Ao olhar para fora da janela, percebe-se que não há Lua no céu, nesta noite silenciosa. Todos os ossos sentem o pesado frio da noite. Uma molhada chuva lavou a atmosfera e levou todos os ruidos deixando um silencioso vazio impenetrável no ar. Nem estrelas nem raio de luar. Uma luz pequenina no poste d eiluminação ainda reluta estar acesa naquela esquina próxima. O asfalto frio está ainda molhado, chuveu forte, muito forte, molhou tudo e até por dentro da alma, estas que agora estão úmidas. Ainda paseiam pelo ar algumas lembranças distantes. Imagens gotas de chuva a pingar escorridas pelas telhas do telhado da varanda.
Onde estará ela? Ele se pergunta.
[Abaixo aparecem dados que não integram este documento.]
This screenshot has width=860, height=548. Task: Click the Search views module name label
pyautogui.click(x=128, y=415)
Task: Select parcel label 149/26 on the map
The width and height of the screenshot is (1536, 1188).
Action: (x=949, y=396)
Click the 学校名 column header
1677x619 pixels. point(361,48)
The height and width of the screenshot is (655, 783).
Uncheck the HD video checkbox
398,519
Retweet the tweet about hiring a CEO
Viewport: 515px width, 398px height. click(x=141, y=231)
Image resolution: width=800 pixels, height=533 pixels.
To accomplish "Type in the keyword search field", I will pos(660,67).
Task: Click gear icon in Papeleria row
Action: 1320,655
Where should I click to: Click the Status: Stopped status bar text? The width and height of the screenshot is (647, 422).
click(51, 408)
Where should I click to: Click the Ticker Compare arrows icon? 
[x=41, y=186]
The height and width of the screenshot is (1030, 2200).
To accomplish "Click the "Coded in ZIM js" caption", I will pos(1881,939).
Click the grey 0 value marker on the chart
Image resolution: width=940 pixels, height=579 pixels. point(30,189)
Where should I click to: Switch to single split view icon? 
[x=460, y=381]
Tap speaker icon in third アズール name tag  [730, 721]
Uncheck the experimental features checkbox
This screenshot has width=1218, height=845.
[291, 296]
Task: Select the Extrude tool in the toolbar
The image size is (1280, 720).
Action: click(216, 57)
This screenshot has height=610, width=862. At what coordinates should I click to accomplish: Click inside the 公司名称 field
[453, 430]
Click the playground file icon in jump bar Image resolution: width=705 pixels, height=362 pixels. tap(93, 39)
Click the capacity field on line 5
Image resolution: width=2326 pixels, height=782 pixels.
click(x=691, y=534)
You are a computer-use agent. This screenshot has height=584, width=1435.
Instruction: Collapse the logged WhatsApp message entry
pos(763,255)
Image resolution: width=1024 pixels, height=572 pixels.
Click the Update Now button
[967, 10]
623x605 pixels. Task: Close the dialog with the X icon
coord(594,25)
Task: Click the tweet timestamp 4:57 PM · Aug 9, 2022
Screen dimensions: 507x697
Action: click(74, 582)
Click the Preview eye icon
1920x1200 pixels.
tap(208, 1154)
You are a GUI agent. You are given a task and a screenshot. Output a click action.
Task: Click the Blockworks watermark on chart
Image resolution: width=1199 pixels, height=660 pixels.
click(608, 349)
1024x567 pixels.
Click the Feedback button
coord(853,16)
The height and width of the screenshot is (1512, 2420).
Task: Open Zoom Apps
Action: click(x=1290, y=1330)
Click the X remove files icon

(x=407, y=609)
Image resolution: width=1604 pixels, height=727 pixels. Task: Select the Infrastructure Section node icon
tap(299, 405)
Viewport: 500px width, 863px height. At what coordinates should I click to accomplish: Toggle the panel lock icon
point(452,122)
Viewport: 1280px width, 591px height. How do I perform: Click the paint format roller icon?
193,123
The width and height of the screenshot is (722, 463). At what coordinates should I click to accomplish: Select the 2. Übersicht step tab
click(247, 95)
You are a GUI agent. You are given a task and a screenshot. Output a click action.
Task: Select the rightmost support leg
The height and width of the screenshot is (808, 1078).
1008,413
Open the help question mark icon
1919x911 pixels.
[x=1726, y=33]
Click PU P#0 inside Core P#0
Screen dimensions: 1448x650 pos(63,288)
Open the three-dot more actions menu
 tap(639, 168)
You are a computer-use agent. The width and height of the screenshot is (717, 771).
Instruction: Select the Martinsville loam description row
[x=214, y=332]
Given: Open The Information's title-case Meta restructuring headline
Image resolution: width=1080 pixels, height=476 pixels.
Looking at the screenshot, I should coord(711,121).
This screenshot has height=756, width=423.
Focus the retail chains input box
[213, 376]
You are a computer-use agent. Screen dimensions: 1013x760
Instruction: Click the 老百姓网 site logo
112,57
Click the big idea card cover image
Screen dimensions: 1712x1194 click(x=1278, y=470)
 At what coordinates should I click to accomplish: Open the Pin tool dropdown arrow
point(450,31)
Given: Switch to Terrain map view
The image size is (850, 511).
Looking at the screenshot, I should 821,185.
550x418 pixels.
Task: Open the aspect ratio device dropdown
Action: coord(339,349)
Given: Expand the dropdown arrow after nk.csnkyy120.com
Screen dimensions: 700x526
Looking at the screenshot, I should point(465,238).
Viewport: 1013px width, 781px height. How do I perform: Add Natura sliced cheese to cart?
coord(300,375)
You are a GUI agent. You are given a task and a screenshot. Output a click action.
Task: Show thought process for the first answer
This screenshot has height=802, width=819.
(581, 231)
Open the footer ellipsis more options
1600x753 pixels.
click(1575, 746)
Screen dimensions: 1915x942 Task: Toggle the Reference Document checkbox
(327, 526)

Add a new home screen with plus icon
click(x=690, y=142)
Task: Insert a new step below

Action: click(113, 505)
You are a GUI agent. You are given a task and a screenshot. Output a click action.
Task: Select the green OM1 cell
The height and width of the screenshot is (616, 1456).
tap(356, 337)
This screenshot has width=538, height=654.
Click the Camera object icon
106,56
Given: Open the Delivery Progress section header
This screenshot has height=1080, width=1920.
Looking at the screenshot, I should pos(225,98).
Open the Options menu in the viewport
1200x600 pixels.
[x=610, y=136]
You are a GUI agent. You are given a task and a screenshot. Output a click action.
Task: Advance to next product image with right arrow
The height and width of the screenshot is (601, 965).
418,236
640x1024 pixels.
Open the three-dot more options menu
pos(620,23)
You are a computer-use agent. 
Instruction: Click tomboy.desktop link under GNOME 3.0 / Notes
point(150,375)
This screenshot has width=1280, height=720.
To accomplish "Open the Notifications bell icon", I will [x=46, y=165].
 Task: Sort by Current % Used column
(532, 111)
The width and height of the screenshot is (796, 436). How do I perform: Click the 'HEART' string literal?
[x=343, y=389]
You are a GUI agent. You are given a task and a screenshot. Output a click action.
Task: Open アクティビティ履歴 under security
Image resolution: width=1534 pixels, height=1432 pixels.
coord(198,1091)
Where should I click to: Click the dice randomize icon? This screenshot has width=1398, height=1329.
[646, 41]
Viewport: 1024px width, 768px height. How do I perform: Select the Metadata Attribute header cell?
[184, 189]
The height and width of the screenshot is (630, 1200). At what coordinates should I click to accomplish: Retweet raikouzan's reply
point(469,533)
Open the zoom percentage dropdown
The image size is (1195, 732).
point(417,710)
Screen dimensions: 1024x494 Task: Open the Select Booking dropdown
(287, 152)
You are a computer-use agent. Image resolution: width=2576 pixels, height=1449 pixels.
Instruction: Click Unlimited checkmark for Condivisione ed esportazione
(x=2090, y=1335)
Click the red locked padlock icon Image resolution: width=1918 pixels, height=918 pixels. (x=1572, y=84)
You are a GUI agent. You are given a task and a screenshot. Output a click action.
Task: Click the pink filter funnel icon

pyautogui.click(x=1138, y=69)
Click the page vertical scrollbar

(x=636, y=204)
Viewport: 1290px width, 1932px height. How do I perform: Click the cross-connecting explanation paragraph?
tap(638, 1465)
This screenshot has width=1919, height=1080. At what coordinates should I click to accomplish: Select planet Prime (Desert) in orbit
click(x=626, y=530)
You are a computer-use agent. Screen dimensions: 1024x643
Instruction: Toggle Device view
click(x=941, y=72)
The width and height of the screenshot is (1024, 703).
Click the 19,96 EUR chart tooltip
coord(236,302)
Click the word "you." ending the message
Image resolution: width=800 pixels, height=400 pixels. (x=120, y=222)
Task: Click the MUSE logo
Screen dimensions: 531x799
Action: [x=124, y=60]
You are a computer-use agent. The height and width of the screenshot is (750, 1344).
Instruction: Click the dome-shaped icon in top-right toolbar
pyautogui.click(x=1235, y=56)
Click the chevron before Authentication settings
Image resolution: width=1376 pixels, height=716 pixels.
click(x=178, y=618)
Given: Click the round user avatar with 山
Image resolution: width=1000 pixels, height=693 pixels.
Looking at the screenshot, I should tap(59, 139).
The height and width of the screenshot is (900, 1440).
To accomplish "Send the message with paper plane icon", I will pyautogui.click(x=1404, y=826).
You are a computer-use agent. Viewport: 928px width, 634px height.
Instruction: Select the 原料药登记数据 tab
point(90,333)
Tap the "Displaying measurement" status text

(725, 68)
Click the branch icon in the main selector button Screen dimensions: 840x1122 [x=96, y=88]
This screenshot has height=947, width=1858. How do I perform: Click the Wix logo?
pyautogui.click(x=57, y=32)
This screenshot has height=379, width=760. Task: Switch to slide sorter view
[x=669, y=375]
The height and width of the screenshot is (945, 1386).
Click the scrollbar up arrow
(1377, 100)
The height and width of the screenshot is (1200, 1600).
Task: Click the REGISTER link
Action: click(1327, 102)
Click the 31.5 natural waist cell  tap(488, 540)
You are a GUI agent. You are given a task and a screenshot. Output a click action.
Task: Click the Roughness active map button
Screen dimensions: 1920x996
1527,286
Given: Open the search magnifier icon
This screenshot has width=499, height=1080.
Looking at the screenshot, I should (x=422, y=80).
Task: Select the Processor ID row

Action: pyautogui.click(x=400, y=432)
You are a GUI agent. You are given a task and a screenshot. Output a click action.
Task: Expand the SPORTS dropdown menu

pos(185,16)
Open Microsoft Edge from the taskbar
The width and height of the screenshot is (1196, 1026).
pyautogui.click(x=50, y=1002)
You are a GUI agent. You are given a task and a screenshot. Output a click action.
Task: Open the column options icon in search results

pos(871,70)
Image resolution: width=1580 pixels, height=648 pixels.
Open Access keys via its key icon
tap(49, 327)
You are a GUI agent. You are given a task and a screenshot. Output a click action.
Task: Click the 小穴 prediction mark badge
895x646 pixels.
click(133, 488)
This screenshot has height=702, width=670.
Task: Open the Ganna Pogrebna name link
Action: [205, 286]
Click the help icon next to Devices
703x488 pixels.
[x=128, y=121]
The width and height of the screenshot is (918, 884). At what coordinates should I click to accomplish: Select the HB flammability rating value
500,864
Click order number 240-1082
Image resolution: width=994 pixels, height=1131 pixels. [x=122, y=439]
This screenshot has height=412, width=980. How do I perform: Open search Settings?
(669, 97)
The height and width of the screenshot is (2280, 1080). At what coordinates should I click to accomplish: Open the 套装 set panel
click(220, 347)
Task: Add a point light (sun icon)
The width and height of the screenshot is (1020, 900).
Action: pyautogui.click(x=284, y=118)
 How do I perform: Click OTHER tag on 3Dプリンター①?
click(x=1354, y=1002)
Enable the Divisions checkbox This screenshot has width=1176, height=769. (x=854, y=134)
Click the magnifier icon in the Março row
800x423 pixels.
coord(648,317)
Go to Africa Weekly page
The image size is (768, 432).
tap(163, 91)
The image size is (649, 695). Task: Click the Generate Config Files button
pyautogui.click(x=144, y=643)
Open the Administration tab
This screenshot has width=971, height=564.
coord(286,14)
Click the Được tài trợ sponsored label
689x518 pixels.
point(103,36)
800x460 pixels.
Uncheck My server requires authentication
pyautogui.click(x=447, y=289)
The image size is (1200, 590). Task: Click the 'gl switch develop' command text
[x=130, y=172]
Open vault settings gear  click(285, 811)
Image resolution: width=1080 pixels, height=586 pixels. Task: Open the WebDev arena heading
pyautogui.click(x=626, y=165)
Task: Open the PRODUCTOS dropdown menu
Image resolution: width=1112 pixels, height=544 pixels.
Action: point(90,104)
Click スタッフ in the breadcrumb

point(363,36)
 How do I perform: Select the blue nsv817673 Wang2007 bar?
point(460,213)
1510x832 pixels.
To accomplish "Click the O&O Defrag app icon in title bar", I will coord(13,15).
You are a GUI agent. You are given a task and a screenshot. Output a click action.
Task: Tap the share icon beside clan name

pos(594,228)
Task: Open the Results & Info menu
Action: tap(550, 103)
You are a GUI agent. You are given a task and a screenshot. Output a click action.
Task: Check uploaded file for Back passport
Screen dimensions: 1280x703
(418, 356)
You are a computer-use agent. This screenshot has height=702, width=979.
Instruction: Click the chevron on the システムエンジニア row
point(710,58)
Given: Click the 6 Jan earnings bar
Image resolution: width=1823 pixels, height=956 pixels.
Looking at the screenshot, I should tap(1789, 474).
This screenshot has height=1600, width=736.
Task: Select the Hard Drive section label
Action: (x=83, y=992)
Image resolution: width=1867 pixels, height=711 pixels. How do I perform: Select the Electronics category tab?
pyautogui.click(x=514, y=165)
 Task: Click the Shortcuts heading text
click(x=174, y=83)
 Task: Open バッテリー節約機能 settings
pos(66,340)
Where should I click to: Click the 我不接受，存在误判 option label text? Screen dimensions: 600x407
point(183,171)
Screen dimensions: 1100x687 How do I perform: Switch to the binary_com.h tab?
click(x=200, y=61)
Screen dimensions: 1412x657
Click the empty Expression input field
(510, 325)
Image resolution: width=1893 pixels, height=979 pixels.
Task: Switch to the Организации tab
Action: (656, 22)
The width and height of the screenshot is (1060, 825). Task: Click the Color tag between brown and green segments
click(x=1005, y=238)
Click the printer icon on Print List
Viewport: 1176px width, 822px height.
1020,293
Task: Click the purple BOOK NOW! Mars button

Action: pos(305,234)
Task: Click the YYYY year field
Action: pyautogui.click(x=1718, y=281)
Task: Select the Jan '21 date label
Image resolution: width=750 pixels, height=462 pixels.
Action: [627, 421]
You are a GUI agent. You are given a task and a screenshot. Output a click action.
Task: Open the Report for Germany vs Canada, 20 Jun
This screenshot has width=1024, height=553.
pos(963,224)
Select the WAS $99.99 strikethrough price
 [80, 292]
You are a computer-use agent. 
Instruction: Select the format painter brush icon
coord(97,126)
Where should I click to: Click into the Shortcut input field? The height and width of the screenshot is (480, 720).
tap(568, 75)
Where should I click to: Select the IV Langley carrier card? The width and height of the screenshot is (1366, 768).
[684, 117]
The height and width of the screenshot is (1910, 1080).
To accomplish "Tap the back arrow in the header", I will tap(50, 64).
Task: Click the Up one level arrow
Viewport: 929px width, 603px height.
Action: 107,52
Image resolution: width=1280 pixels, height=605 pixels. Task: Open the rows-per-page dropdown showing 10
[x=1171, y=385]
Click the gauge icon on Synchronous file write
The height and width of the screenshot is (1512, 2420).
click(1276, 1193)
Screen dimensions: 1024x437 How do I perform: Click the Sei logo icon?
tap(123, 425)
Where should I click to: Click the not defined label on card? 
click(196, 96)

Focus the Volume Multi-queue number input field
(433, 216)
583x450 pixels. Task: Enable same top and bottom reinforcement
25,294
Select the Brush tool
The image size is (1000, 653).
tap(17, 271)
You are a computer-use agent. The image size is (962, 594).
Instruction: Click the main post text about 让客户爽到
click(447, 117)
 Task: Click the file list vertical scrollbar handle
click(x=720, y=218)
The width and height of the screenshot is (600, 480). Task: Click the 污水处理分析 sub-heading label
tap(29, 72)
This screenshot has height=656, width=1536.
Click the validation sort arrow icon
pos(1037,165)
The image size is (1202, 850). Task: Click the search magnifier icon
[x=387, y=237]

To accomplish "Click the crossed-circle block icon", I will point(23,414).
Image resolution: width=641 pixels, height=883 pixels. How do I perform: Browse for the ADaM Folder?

Estando de olhos fechados, sente suavemente, percebe o doce e discreto perfume, o cheiro dos cabelos a suavidade da pele feminina. Uma gentil e magica menina. Ele tem medo. Um medo que faz querer correr para longe. Mas corre para onde? Um medo de tremer tudo, dos ossos ao pensamento. Seu corpo reage e vibra quando fecha os olhos novamente e mergulha no infinito universo dos sonhos. Ele transpira e o seu peito esquenta com o calor da idéia fugidia da imagem daquela menina. Eva no eden. Um paraiso distante, longinquo, perene, tão distante quanto pode estar perto ao alcance da sua mão. Ele estende a mão... Vazio... [medo]... Seus olhos se molham com lágrimas que não querem derramar, isto doi, doi muito. É muito, e muito longe. Mas ele aperta o próprio peito com seus próprios braços fortes, ele a sente neste abraço imaginário. Há ímã. Há rima. É só poesia que escapa por entre os laços do pensamento. Ele se perde neste "comboio de cordas, que se chama coração". Deve haver uma razão para se querer tanto este querer profano, pensa ele, com o olhar perdido no horizonte. De repente a sua língua saliva. Novamente a sua pele sente por debaixo um correr de calor e energia. Ela está por perto, decerto, há de ser assim. Mas onde estará ela? Esta pequenina menina que ilumina a íris de seus olhos que choram sem lágrimas. Um choro sem som nem soluços. Um chorar quase louco e desértico. Há silêncio e vazio neste chorar antigo, abafado e mudo. Mas não há, definitivamente, lágrimas. Não, não há! Mas o seu peito se aquieta. Se acalma tudo por dentro. Ele novamente fecha os olhos. Se abraça, vira para o lado, ageita o travesseiro, (suspira), sorri, tem medo, mas volta a sonhar com ela que agora também deve estar dormindo. Talvez também ela tenha medo. Talvez ela também esteja sorrindo. Talvez ela esteja sentindo... talvez...
Há gatos sobre os muros, telhados, arranhando telhas e cascas das árvores nesta noite fria.